--- Listed records ---
[start]

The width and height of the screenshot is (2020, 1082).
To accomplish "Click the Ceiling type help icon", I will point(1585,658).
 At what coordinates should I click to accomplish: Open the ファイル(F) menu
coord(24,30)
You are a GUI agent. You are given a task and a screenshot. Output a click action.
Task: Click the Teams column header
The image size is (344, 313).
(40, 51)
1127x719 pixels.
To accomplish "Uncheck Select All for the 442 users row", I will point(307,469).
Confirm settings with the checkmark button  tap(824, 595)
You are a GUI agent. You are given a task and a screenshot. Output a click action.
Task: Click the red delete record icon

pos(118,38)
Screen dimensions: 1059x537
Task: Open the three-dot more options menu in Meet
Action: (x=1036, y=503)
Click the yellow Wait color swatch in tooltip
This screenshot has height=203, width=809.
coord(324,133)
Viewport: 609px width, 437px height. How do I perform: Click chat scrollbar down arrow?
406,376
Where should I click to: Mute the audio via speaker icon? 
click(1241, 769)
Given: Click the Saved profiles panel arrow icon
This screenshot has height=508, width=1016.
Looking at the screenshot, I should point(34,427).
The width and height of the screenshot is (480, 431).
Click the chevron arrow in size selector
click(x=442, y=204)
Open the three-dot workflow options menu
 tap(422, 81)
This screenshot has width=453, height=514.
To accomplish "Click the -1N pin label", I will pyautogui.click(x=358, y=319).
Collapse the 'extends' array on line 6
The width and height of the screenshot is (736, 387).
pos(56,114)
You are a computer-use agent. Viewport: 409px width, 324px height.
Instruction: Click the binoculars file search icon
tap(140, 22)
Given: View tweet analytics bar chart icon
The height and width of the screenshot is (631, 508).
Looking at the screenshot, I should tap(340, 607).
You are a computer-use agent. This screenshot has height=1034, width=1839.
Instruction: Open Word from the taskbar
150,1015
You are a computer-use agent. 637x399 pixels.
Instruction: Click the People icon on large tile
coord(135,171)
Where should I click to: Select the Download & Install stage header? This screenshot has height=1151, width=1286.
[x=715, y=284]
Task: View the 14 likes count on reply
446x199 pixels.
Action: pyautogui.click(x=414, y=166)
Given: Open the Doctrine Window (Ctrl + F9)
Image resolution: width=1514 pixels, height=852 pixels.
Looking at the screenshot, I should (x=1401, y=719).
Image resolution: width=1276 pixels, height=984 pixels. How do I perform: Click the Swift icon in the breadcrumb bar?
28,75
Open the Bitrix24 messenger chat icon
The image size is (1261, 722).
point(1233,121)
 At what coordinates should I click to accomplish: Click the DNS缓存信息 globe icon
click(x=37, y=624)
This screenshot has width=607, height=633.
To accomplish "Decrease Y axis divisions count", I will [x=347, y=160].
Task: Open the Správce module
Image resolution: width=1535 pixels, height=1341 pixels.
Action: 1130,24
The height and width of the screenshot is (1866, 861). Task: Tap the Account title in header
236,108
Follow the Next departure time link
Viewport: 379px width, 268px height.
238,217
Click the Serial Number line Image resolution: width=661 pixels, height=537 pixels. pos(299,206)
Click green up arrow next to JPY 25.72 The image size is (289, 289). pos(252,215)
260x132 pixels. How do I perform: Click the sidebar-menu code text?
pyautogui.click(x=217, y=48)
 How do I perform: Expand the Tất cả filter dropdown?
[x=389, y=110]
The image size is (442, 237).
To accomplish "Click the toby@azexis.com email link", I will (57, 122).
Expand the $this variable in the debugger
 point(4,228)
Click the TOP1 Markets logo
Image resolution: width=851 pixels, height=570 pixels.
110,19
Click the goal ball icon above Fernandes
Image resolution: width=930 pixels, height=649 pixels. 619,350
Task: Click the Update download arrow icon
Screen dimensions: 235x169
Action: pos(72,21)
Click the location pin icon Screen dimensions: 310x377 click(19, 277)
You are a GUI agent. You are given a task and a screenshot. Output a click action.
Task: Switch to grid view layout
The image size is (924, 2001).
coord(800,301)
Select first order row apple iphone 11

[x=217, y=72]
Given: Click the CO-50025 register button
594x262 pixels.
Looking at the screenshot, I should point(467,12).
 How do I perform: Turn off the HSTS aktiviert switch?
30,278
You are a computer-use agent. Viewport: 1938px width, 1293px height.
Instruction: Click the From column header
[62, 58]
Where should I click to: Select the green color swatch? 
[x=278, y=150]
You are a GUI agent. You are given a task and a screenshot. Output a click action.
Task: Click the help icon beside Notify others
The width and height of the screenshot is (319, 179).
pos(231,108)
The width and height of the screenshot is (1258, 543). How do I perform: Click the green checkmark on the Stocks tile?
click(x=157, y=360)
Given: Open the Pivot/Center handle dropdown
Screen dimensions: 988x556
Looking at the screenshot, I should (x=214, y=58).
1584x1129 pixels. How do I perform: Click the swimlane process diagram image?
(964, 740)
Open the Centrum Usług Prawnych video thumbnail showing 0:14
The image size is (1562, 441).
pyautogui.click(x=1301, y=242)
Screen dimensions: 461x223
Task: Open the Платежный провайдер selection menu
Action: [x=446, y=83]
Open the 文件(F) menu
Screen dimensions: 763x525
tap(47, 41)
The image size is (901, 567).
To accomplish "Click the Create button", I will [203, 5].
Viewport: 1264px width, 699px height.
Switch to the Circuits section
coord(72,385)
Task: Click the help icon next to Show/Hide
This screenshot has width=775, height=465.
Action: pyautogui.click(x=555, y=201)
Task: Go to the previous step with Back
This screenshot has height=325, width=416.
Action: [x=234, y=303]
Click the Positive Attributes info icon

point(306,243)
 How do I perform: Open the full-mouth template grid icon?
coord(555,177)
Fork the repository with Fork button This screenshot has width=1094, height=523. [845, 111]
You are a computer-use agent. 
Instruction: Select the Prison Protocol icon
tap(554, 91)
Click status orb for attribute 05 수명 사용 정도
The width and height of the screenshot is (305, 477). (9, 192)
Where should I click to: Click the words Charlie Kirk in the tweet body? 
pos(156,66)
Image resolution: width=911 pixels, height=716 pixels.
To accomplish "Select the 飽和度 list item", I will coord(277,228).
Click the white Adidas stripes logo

[end]

--- Given problem ---
Repeat these records line for line, with no changes.

--- Solution for this problem ---
The width and height of the screenshot is (2020, 1082).
To accomplish "Click the Ceiling type help icon", I will point(1585,658).
 At what coordinates should I click to accomplish: Open the ファイル(F) menu
coord(24,30)
You are a GUI agent. You are given a task and a screenshot. Output a click action.
Task: Click the Teams column header
The image size is (344, 313).
(40, 51)
1127x719 pixels.
To accomplish "Uncheck Select All for the 442 users row", I will point(307,469).
Confirm settings with the checkmark button  tap(824, 595)
You are a GUI agent. You are given a task and a screenshot. Output a click action.
Task: Click the red delete record icon

pos(118,38)
Screen dimensions: 1059x537
Task: Open the three-dot more options menu in Meet
Action: (x=1036, y=503)
Click the yellow Wait color swatch in tooltip
This screenshot has height=203, width=809.
coord(324,133)
Viewport: 609px width, 437px height. How do I perform: Click chat scrollbar down arrow?
406,376
Where should I click to: Mute the audio via speaker icon? 
click(1241, 769)
Given: Click the Saved profiles panel arrow icon
This screenshot has height=508, width=1016.
Looking at the screenshot, I should point(34,427).
The width and height of the screenshot is (480, 431).
Click the chevron arrow in size selector
click(x=442, y=204)
Open the three-dot workflow options menu
 tap(422, 81)
This screenshot has width=453, height=514.
To accomplish "Click the -1N pin label", I will pyautogui.click(x=358, y=319).
Collapse the 'extends' array on line 6
The width and height of the screenshot is (736, 387).
pos(56,114)
You are a computer-use agent. Viewport: 409px width, 324px height.
Instruction: Click the binoculars file search icon
tap(140, 22)
Given: View tweet analytics bar chart icon
The height and width of the screenshot is (631, 508).
Looking at the screenshot, I should tap(340, 607).
You are a computer-use agent. This screenshot has height=1034, width=1839.
Instruction: Open Word from the taskbar
150,1015
You are a computer-use agent. 637x399 pixels.
Instruction: Click the People icon on large tile
coord(135,171)
Where should I click to: Select the Download & Install stage header? This screenshot has height=1151, width=1286.
[x=715, y=284]
Task: View the 14 likes count on reply
446x199 pixels.
Action: pyautogui.click(x=414, y=166)
Given: Open the Doctrine Window (Ctrl + F9)
Image resolution: width=1514 pixels, height=852 pixels.
Looking at the screenshot, I should (x=1401, y=719).
Image resolution: width=1276 pixels, height=984 pixels. How do I perform: Click the Swift icon in the breadcrumb bar?
28,75
Open the Bitrix24 messenger chat icon
The image size is (1261, 722).
point(1233,121)
 At what coordinates should I click to accomplish: Click the DNS缓存信息 globe icon
click(x=37, y=624)
This screenshot has width=607, height=633.
To accomplish "Decrease Y axis divisions count", I will [x=347, y=160].
Task: Open the Správce module
Image resolution: width=1535 pixels, height=1341 pixels.
Action: 1130,24
The height and width of the screenshot is (1866, 861). Task: Tap the Account title in header
236,108
Follow the Next departure time link
Viewport: 379px width, 268px height.
238,217
Click the Serial Number line Image resolution: width=661 pixels, height=537 pixels. pos(299,206)
Click green up arrow next to JPY 25.72 The image size is (289, 289). pos(252,215)
260x132 pixels. How do I perform: Click the sidebar-menu code text?
pyautogui.click(x=217, y=48)
 How do I perform: Expand the Tất cả filter dropdown?
[x=389, y=110]
The image size is (442, 237).
To accomplish "Click the toby@azexis.com email link", I will (57, 122).
Expand the $this variable in the debugger
 point(4,228)
Click the TOP1 Markets logo
Image resolution: width=851 pixels, height=570 pixels.
110,19
Click the goal ball icon above Fernandes
Image resolution: width=930 pixels, height=649 pixels. 619,350
Task: Click the Update download arrow icon
Screen dimensions: 235x169
Action: pos(72,21)
Click the location pin icon Screen dimensions: 310x377 click(19, 277)
You are a GUI agent. You are given a task and a screenshot. Output a click action.
Task: Switch to grid view layout
The image size is (924, 2001).
coord(800,301)
Select first order row apple iphone 11

[x=217, y=72]
Given: Click the CO-50025 register button
594x262 pixels.
Looking at the screenshot, I should point(467,12).
 How do I perform: Turn off the HSTS aktiviert switch?
30,278
You are a computer-use agent. Viewport: 1938px width, 1293px height.
Instruction: Click the From column header
[62, 58]
Where should I click to: Select the green color swatch? 
[x=278, y=150]
You are a GUI agent. You are given a task and a screenshot. Output a click action.
Task: Click the help icon beside Notify others
The width and height of the screenshot is (319, 179).
pos(231,108)
The width and height of the screenshot is (1258, 543). How do I perform: Click the green checkmark on the Stocks tile?
click(x=157, y=360)
Given: Open the Pivot/Center handle dropdown
Screen dimensions: 988x556
Looking at the screenshot, I should (x=214, y=58).
1584x1129 pixels. How do I perform: Click the swimlane process diagram image?
(964, 740)
Open the Centrum Usług Prawnych video thumbnail showing 0:14
The image size is (1562, 441).
pyautogui.click(x=1301, y=242)
Screen dimensions: 461x223
Task: Open the Платежный провайдер selection menu
Action: [x=446, y=83]
Open the 文件(F) menu
Screen dimensions: 763x525
tap(47, 41)
The image size is (901, 567).
To accomplish "Click the Create button", I will [203, 5].
Viewport: 1264px width, 699px height.
Switch to the Circuits section
coord(72,385)
Task: Click the help icon next to Show/Hide
This screenshot has width=775, height=465.
Action: pyautogui.click(x=555, y=201)
Task: Go to the previous step with Back
This screenshot has height=325, width=416.
Action: [x=234, y=303]
Click the Positive Attributes info icon

point(306,243)
 How do I perform: Open the full-mouth template grid icon?
coord(555,177)
Fork the repository with Fork button This screenshot has width=1094, height=523. [845, 111]
You are a computer-use agent. 
Instruction: Select the Prison Protocol icon
tap(554, 91)
Click status orb for attribute 05 수명 사용 정도
The width and height of the screenshot is (305, 477). (9, 192)
Where should I click to: Click the words Charlie Kirk in the tweet body? 
pos(156,66)
Image resolution: width=911 pixels, height=716 pixels.
To accomplish "Select the 飽和度 list item", I will coord(277,228).
Click the white Adidas stripes logo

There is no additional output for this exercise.